Première rétrospective de l’artiste lillois Gérard Duchêne à l’occasion du 10ème anniversaire de sa disparition au LAAC. Au-delà de sa pratique artistique il s’est beaucoup investit contre toutes les formes d’exclusion. Il fonde le lieu du lieu Frontière$, galerie d’art et fonds d’art contemporain qui proposait à égalité des œuvres d’artistes connus ou non, malades ou non, dans une démarche nomade, ouverte à la rencontre et à la psychiatrie citoyenne. Une approche singulière portée par David Ritzinger, ancien assistant de l’artiste et commissaire.

Gérard Duchêne fut très jeune porté par le désir d’écrire de la poésie. Ses premières références ont, entre autres, été Henri Michaux, les surréalistes et Samuel Beckett. Malgré une certaine reconnaissance, l’artiste ne se retrouve pas dans la réception de ses textes : les interprétations littéraires qui sont faites lui semblent trop éloignées de ses préoccupations personnelles, bien plus littérales. Phrases et narration ne sont pas ses enjeux. Les mots s’équivalent, se découpent ou se couplent ; les vides ou espaces sont tout autant constituants ; les pages et leur succession sont des territoires à réinventer et seule l’intention de continuer à trouver ce qui pourrait encore être écrit compte.

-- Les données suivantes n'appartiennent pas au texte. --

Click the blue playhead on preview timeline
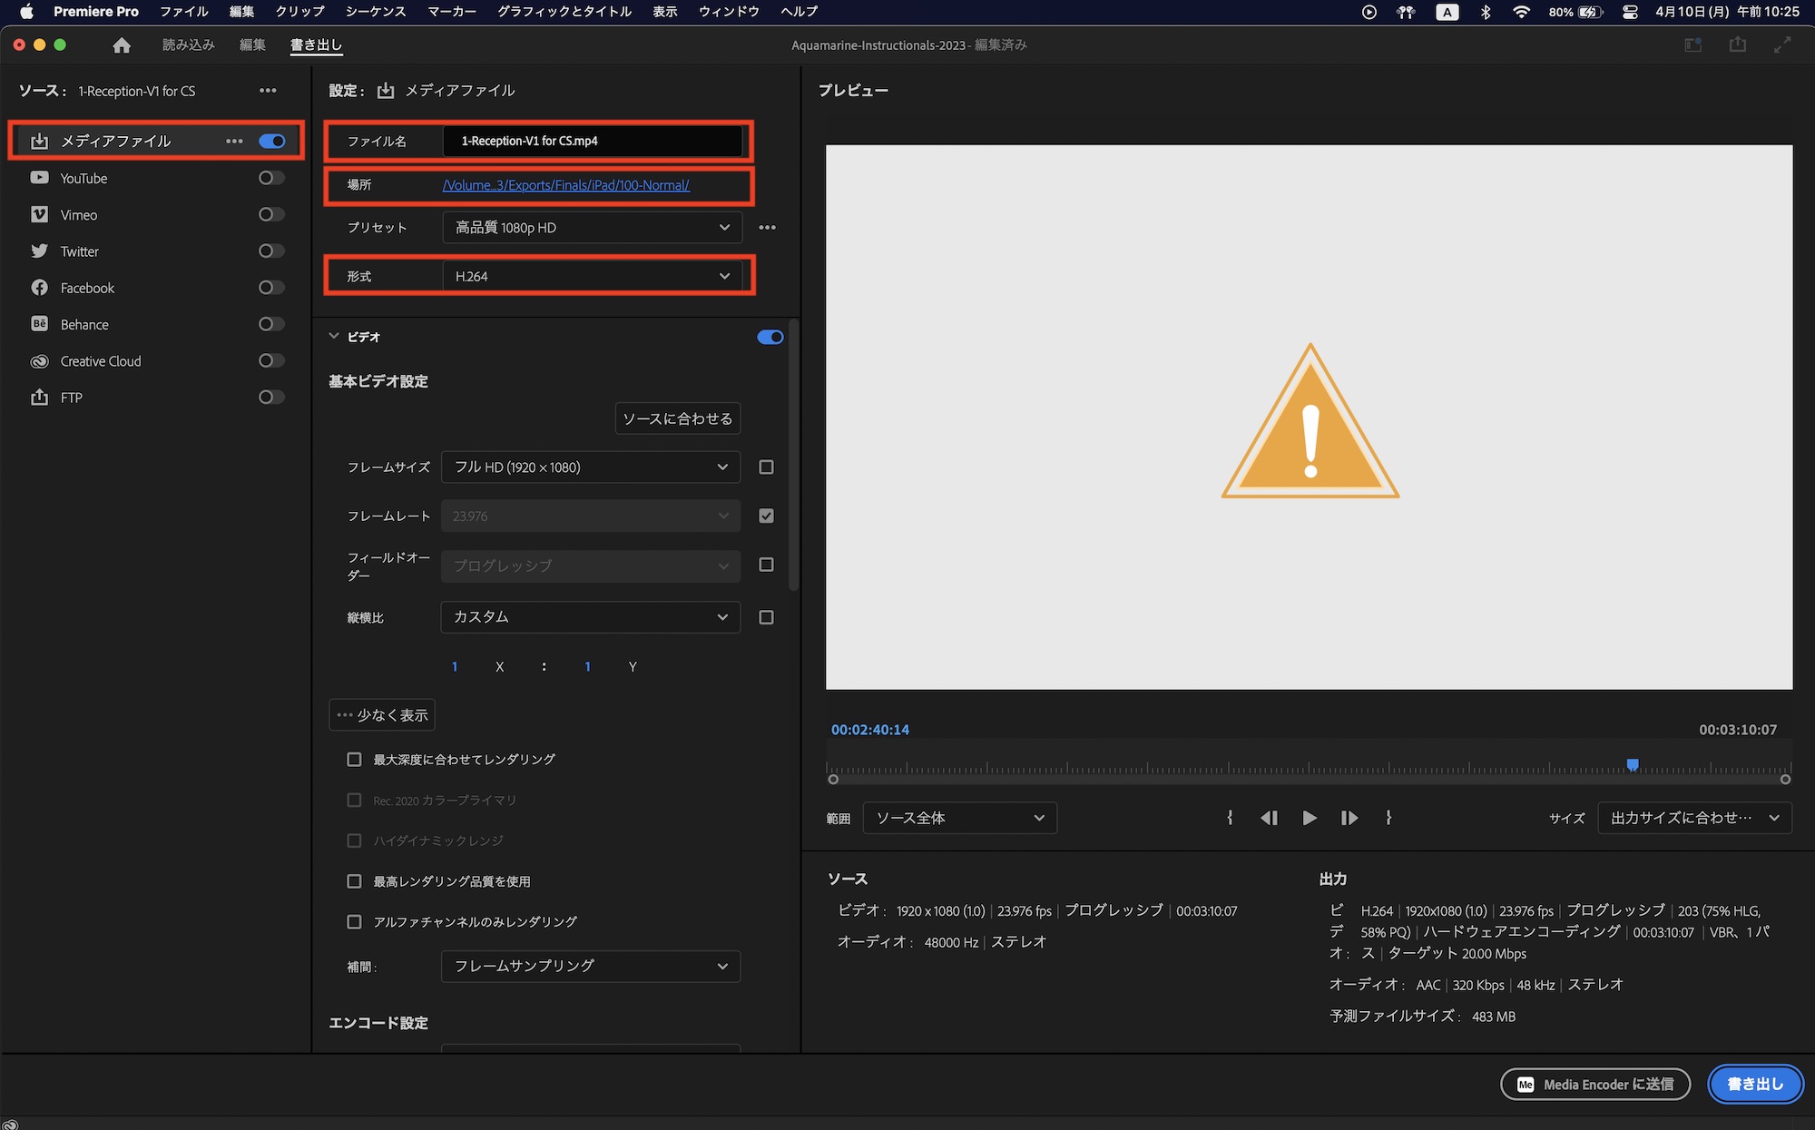Image resolution: width=1815 pixels, height=1130 pixels. [1633, 765]
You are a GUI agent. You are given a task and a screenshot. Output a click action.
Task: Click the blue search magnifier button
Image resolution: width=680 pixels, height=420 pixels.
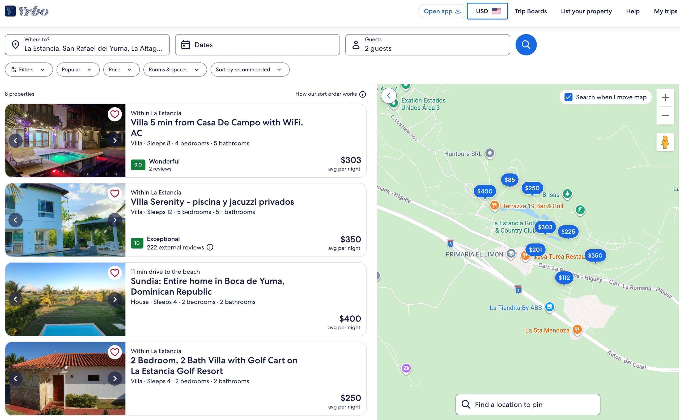pyautogui.click(x=526, y=45)
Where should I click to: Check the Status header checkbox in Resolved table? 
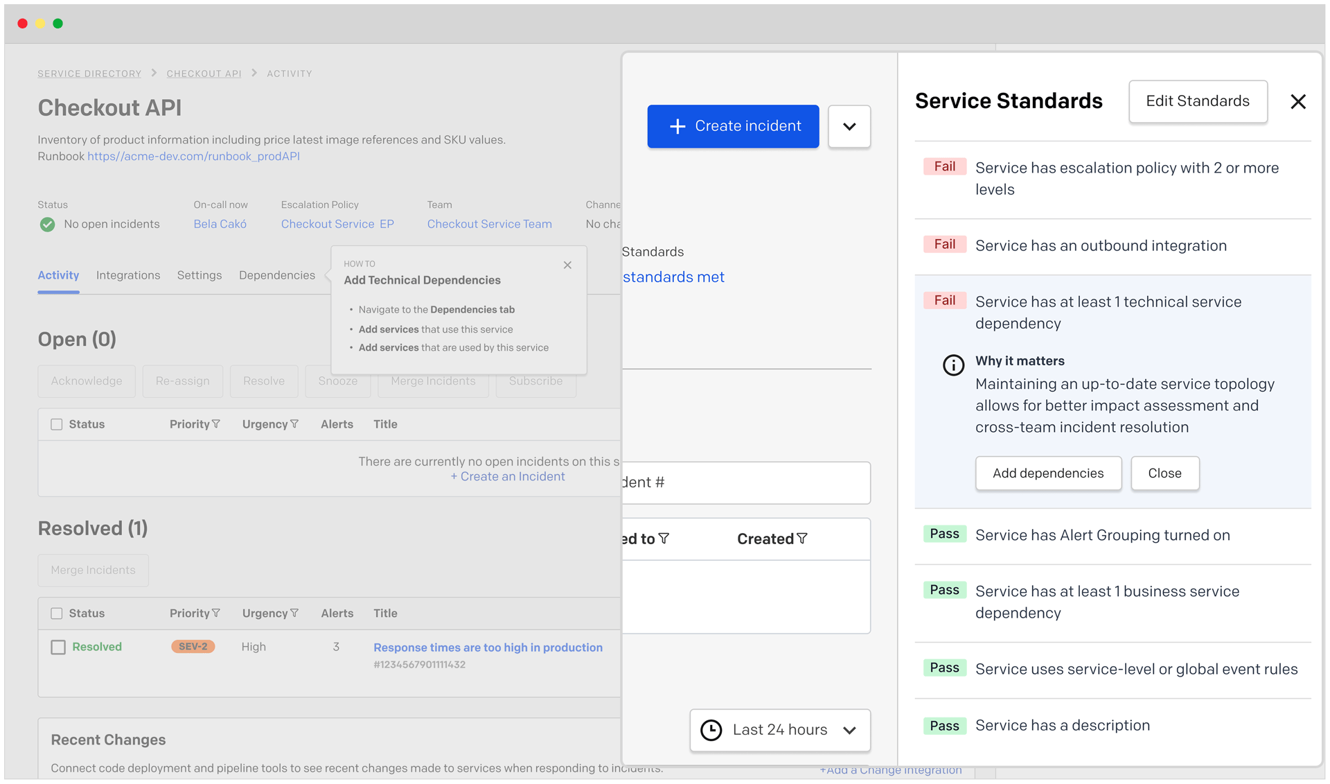[56, 613]
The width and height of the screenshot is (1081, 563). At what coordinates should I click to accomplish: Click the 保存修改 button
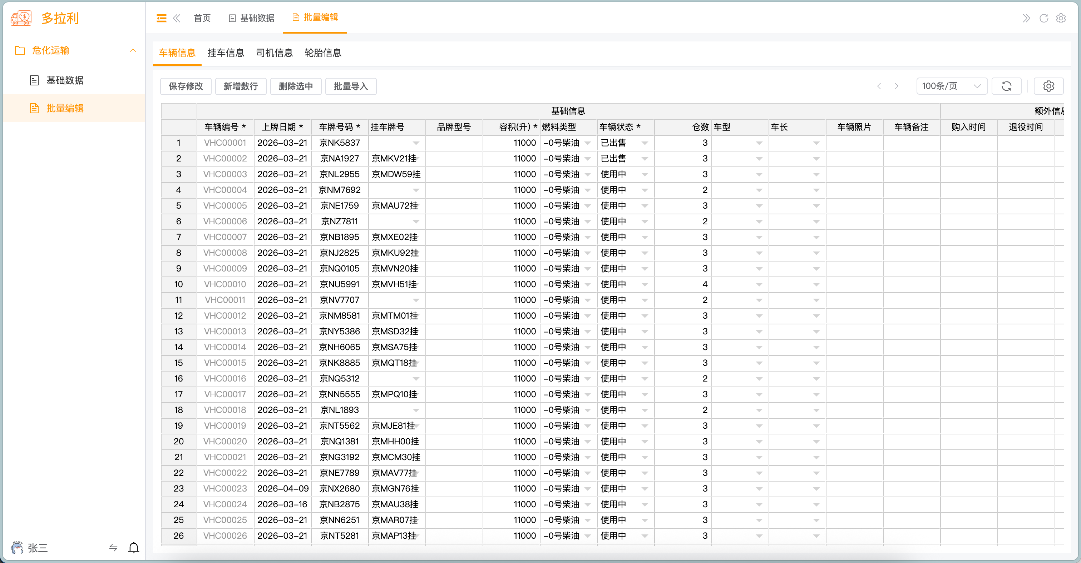185,86
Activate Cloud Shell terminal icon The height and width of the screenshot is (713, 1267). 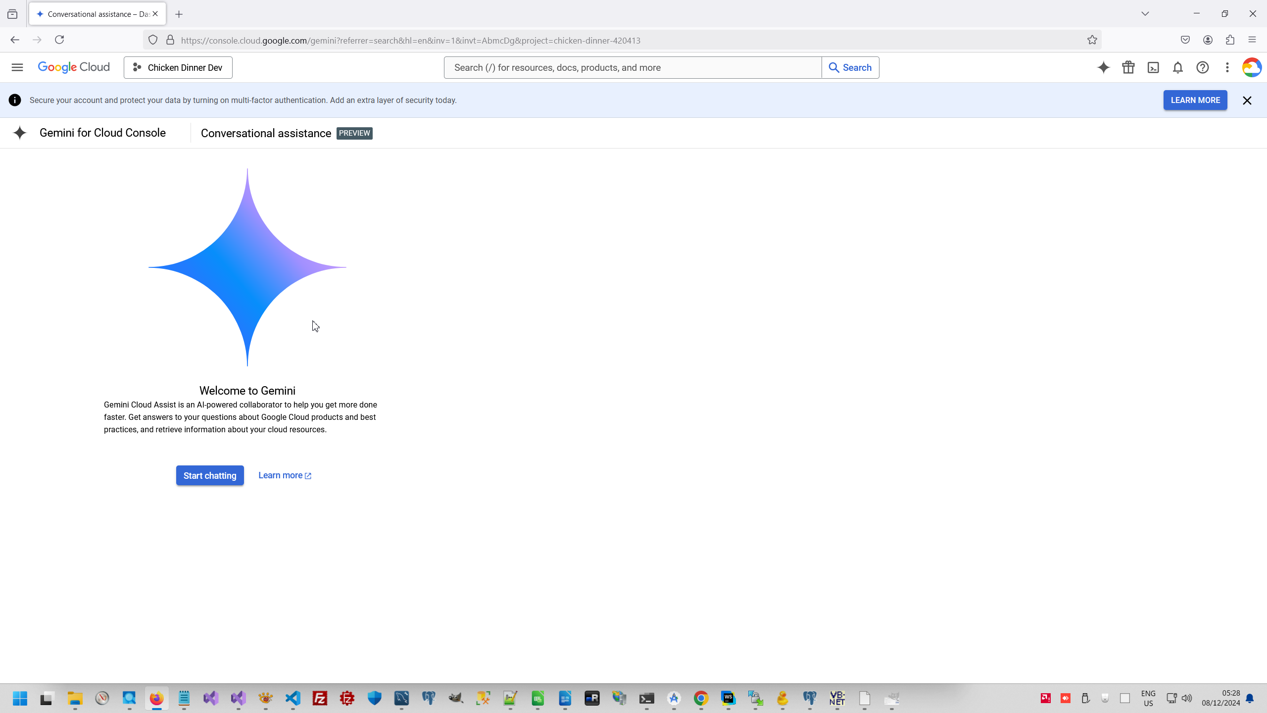[x=1153, y=67]
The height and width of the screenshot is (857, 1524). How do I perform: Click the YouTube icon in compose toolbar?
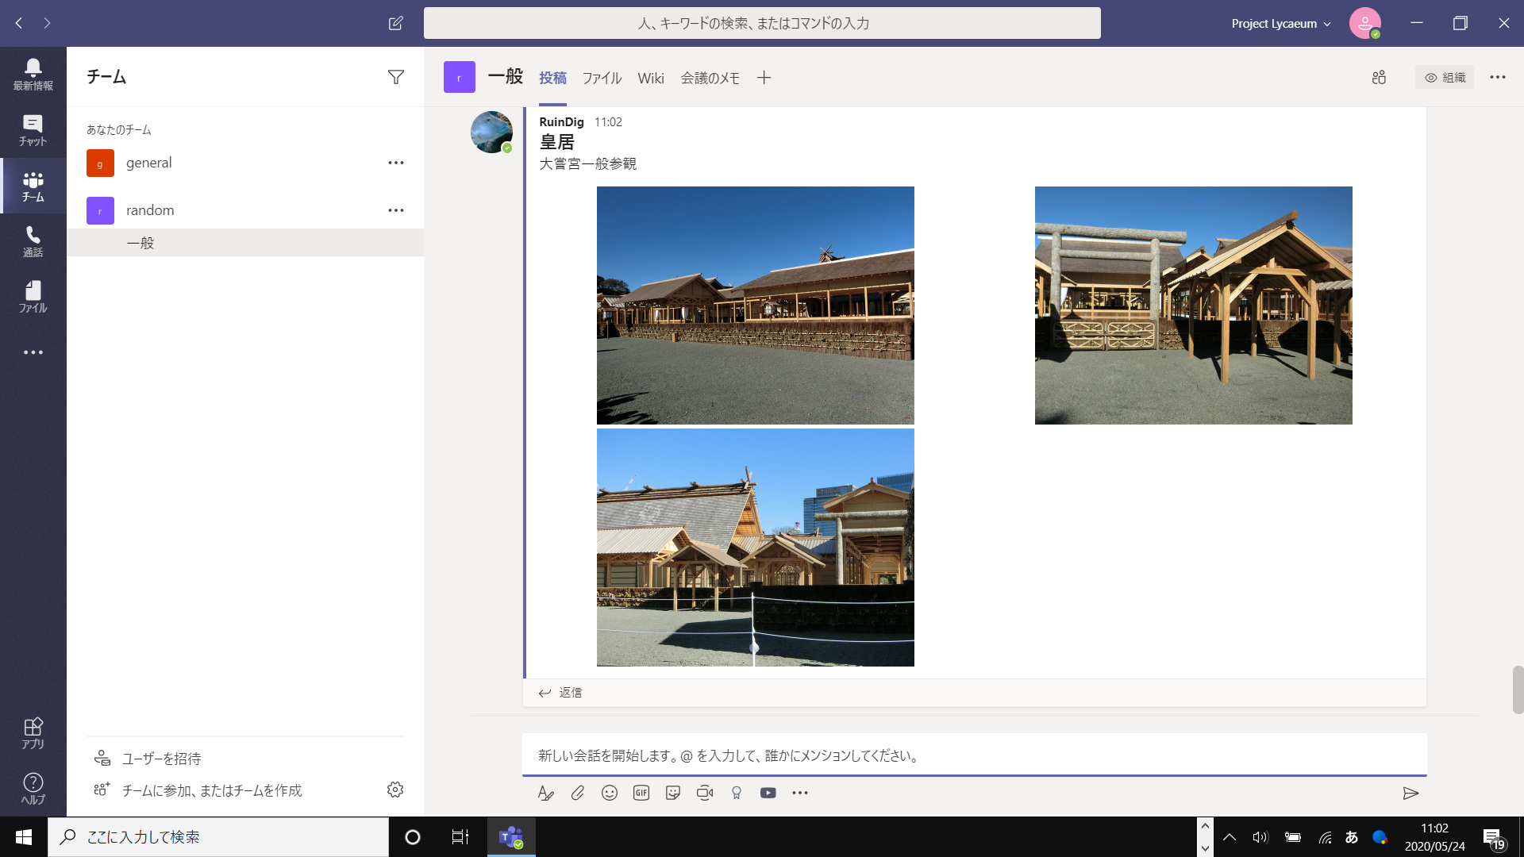pos(768,793)
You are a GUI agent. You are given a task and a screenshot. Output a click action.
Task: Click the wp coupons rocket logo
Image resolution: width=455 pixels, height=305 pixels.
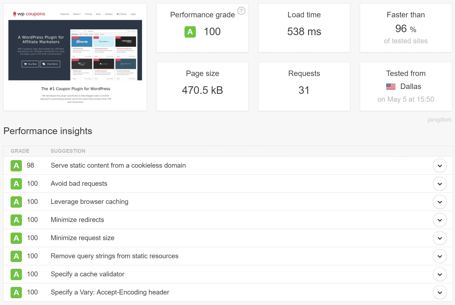point(15,14)
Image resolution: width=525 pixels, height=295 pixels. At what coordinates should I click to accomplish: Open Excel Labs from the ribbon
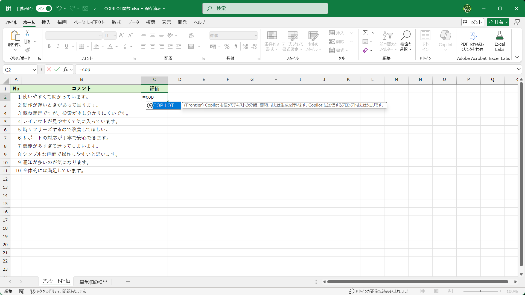[x=499, y=41]
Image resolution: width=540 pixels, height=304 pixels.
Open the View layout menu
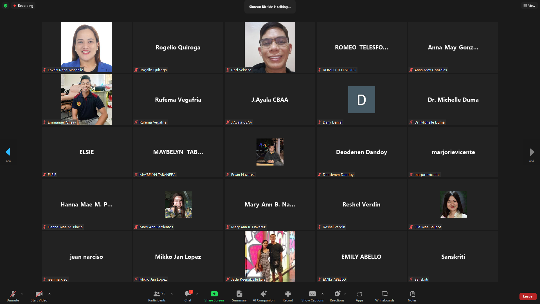click(529, 6)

À la même époque en France continuent de se propager de nombreuses réflexions esthétiques : le lettrisme, la poésie sonore, la poésie-action, le Nouveau Réalisme, le Nouveau Roman, BMPT, Supports/Surfaces, la revue TXT, etc. La déconstruction des éléments constitutifs de la création permet l’émergence de nouvelles pratiques. Le travail s’organise principalement en collectif autour d’une idée précise des choses. Gérard Duchêne trouve là un élan qui l’incite à dialoguer avec d’autres artistes de sa génération et à initier ses premières expérimentations au-delà de la page et du livre.

Dans le cadre d’une réflexion collective avec différents groupes (le Collectif Génération sur la littérature avec la production de revues collaboratives, mais aussi ce qui deviendra le collectif TEXTRUCTION sur des questions plus plastiques), l’artiste expérimente les premiers tressages et froissages de textes (textes publicitaires, planches de bande dessinée, affiches, courriers, etc.) puis les premiers textes manuscrits illisibles, ou plus précisément non lisibles une fois écrits. Fréquentant un milieu artistique jusque-là inconnu de lui, il y fait de nombreuses rencontres et celle avec l’œuvre de l’artiste François Rouan marque pour lui la fin du travail de tressage. Ce fut un moment décisif où le choix de la peinture se révèle fondamental et essentiel.

Salle 1

La première salle de l’exposition est consacrée à la mise en valeur de cette période fondatrice dans le travail de Gérard Duchêne.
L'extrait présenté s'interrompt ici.